This is a long story that started in 1835 when a politician called Thomas Macauley pleaded in the British Parliament to replace the Sanskrit gurukuls in India with English education. He argued that if Britain wants to successfully subdue Indians, they need to be cut off from their culture.
Macauley got his way. From then on, the Indian elite had to send their children to English medium schools, if they wanted them to make it in life. Naturally, the kids didn’t hear much about their own great culture and whatever little they heard, was negative.
It suited the colonial masters to have “educated natives” who held them and their lifestyle, including their religion, in high esteem. In return, they, especially those who had converted to the western religions, were allowed to feel superior to the ‘superstitious Indian masses’.
This is not a healthy state of affairs, but it plays out often on Indian news channels: Macauley’s children (or should I call them ‘anti-Hindu brigade’?) accuse and insinuate about Hinduism what the British convent schools had taught them. Missionaries have always maligned Hinduism, but in the recent decades, a new, dangerous insinuation is noisily propagated. Christian leaders support it and the international media eagerly picks it up.

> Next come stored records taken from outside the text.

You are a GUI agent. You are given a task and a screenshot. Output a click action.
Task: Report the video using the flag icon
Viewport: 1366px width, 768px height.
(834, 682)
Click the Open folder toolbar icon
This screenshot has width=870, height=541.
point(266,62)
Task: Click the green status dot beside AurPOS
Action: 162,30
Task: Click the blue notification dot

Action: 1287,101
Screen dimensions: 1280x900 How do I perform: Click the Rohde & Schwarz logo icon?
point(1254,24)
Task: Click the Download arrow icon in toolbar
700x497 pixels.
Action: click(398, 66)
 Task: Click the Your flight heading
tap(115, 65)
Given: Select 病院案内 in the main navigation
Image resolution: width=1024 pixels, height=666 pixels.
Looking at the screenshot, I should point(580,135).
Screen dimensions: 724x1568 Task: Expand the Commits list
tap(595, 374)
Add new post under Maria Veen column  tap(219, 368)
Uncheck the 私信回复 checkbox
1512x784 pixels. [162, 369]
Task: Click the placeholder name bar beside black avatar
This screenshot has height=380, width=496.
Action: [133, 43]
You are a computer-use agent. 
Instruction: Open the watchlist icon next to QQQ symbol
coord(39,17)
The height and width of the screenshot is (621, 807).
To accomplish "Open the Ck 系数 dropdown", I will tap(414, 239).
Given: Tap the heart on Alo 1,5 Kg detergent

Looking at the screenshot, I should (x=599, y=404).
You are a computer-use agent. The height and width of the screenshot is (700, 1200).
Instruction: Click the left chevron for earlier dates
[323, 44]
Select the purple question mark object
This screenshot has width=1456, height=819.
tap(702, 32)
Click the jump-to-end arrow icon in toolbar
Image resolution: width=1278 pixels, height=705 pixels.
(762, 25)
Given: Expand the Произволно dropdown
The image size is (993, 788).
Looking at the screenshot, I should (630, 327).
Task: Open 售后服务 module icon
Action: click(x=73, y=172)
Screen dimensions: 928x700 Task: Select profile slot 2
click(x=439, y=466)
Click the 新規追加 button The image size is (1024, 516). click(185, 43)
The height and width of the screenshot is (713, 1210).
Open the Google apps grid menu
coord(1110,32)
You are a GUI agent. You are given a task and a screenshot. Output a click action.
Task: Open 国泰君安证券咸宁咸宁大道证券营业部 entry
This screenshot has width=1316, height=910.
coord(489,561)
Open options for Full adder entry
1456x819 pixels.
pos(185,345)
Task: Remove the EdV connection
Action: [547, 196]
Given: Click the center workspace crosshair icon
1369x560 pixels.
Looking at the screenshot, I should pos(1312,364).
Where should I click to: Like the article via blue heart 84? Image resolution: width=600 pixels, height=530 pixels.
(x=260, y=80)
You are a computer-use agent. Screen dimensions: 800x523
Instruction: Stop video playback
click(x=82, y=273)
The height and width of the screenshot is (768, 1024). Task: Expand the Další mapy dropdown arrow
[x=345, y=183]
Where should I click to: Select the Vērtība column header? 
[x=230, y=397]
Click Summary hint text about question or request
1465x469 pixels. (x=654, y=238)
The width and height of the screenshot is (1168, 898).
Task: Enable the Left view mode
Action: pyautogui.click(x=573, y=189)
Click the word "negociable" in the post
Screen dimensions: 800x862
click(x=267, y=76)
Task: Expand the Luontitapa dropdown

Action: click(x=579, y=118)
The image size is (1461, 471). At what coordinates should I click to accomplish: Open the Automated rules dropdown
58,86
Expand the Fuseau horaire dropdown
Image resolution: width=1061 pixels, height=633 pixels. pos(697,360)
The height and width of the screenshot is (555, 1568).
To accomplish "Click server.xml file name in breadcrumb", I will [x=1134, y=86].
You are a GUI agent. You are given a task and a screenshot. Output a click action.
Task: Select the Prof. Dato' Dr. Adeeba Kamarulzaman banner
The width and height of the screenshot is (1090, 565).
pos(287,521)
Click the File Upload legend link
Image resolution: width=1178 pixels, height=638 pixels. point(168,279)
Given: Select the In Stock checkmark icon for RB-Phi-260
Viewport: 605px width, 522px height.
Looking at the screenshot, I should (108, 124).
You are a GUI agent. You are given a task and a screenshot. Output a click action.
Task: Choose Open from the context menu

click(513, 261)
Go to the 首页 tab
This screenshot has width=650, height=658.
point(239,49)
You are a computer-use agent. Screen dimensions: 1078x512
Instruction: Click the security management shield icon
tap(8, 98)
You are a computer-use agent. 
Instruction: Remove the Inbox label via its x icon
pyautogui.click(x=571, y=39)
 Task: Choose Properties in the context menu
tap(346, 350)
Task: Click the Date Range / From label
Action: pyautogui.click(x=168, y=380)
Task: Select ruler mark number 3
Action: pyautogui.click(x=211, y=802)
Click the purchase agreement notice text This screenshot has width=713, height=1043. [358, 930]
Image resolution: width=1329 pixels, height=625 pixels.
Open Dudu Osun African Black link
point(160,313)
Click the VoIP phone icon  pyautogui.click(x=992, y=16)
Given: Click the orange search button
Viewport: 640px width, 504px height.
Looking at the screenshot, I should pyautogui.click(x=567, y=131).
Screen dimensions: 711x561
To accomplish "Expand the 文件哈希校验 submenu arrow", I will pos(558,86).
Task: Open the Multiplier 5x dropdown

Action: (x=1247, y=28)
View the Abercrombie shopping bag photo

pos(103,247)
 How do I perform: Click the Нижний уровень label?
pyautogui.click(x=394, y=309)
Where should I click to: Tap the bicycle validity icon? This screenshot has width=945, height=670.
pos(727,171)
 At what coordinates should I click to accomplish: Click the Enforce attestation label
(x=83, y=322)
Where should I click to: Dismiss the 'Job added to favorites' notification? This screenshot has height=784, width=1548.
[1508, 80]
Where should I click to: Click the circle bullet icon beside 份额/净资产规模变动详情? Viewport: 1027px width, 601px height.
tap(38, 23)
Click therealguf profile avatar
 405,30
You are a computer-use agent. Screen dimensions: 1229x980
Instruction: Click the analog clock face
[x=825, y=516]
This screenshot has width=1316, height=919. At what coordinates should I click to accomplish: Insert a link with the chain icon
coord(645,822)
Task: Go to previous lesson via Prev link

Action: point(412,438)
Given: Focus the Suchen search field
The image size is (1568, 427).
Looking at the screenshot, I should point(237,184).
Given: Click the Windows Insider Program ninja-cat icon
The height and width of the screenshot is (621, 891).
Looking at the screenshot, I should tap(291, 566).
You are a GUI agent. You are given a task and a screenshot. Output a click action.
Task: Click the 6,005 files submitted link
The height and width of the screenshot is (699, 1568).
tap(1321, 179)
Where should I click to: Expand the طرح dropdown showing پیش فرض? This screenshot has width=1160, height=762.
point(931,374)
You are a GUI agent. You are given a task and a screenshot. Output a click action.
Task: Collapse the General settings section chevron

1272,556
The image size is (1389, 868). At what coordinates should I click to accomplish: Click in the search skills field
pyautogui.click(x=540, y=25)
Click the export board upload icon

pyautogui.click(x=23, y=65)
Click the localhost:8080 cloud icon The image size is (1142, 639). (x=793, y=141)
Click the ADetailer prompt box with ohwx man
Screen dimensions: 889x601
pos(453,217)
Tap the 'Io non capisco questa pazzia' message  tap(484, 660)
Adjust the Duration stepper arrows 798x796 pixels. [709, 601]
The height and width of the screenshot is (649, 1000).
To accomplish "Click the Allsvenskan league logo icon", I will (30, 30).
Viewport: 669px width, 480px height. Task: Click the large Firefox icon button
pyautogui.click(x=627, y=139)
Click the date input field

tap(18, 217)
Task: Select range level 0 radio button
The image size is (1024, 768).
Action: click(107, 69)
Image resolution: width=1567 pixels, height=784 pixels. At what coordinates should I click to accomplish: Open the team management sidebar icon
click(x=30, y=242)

Hindus (other Indian traditions included) are by far the most tolerant people on earth. There is no other country, where minority Christians, Jews and Muslims are as safe as in India. And yet there seems to be a coordinated effort by Indians and westerners, which is gleefully supported by the media, to paint Hindus as hateful of other religions.The point is that the anti-Hindu brigade is not interested in the truth. They want that ‘Hinduism’ evokes disgust. What could be the reason?
While Christianity and Islam indeed have a terrible historical record, Indian traditions do not. There were many different ways of worship in India yet all lived peacefully together – till the dogmatic religions, Islam and Christianity, arrived on the scene, and Hindus became their victims.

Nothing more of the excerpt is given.